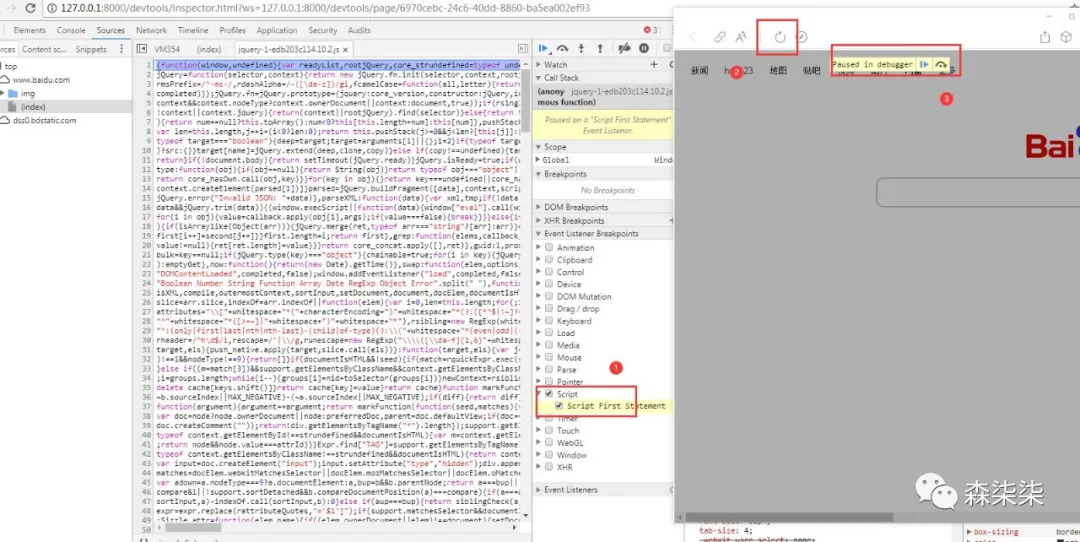The width and height of the screenshot is (1080, 542).
Task: Click the browser address bar URL
Action: pyautogui.click(x=300, y=8)
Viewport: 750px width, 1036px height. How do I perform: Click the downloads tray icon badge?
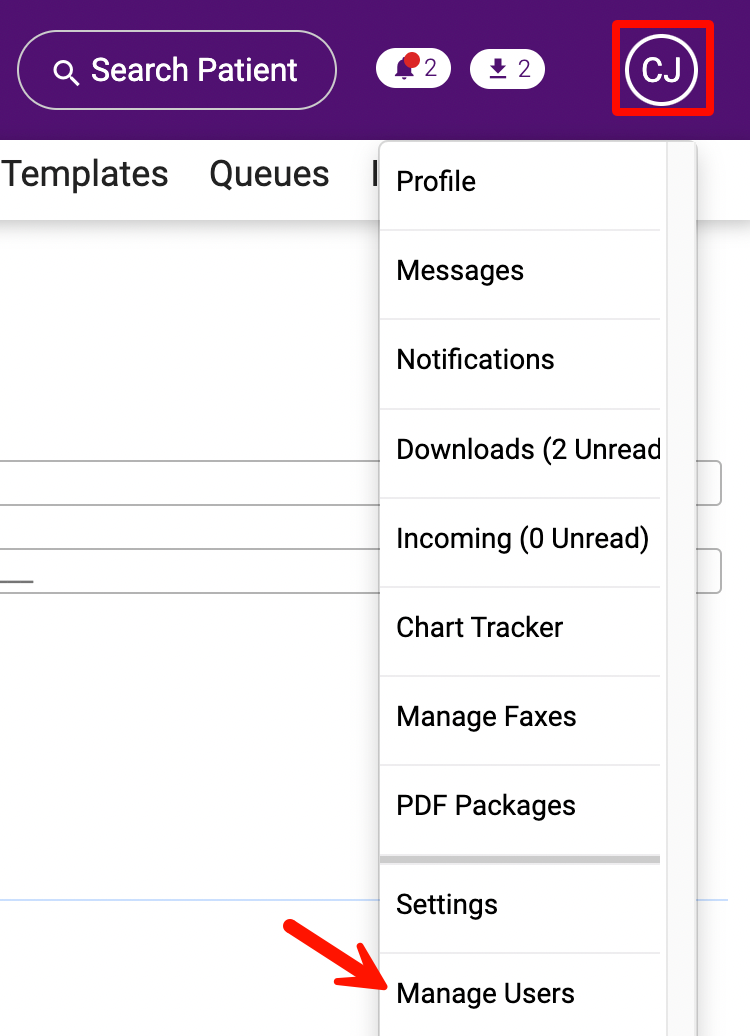(x=507, y=69)
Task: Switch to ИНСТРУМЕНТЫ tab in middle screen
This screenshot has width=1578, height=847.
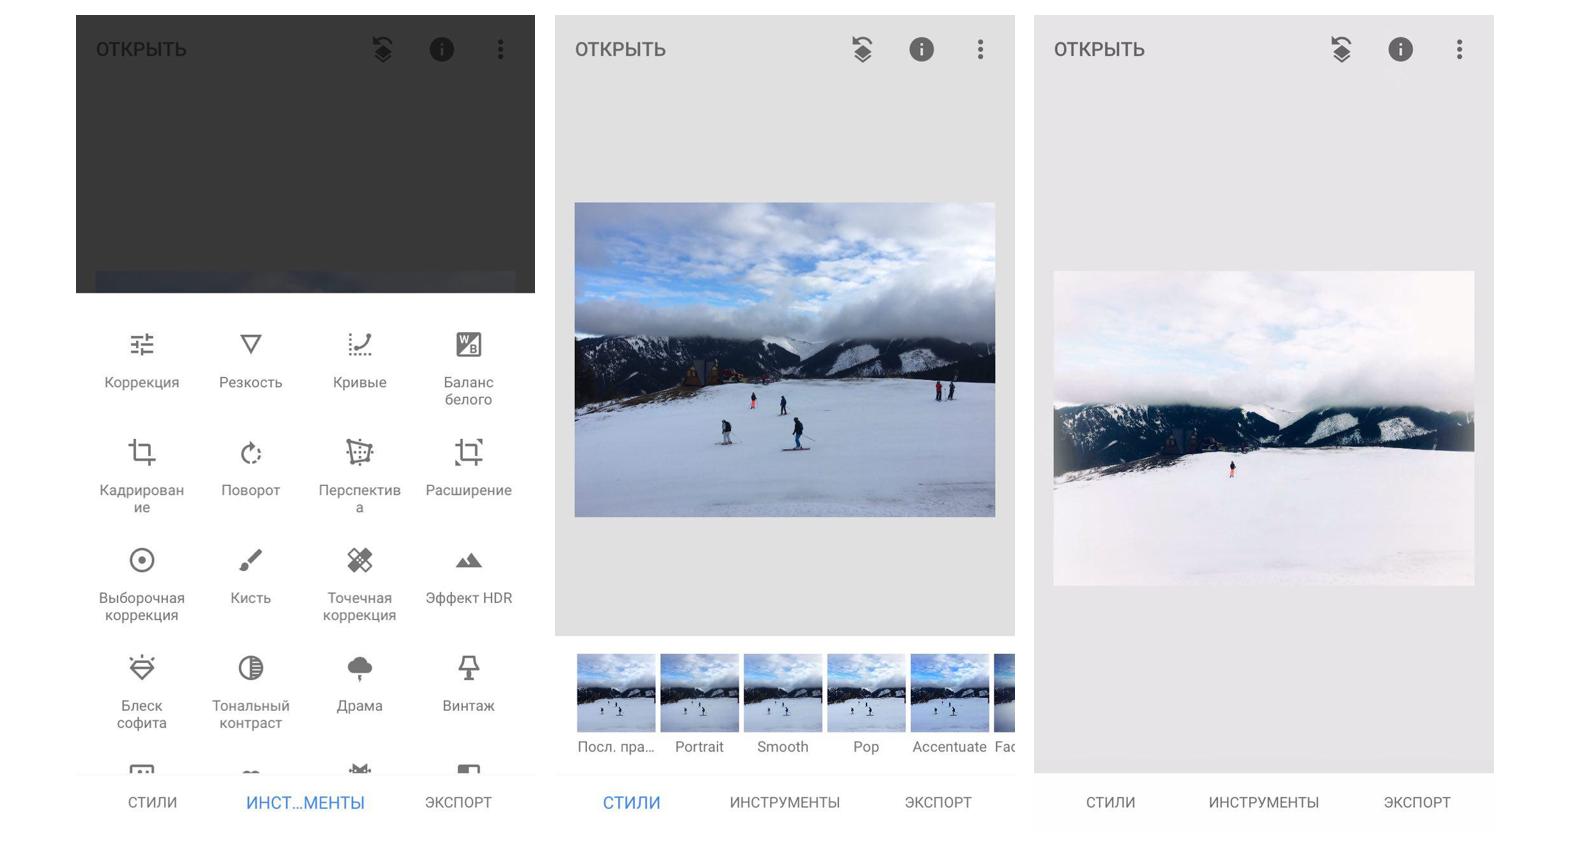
======
• _Action item_
What you need to copy is the run of lines from the one holding "Viewport: 750px width, 1036px" through the end of the data, exactly and only, both ends included, pictures omitted.

• _Exercise output_
Viewport: 750px width, 1036px height. How do I perform: Click the downloads tray icon badge?
(x=507, y=69)
Task: Switch to ИНСТРУМЕНТЫ tab in middle screen
This screenshot has width=1578, height=847.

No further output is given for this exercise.